◆ **Short task**: Copy out the following lines word for word, keeping every character unchanged.

[Lines from a pointing dataset]
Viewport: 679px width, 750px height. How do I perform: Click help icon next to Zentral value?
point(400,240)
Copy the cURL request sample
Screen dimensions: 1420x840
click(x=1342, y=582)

◆ **Written solution**:
Viewport: 679px width, 750px height. How do I perform: Click help icon next to Zentral value?
point(400,240)
Copy the cURL request sample
Screen dimensions: 1420x840
click(x=1342, y=582)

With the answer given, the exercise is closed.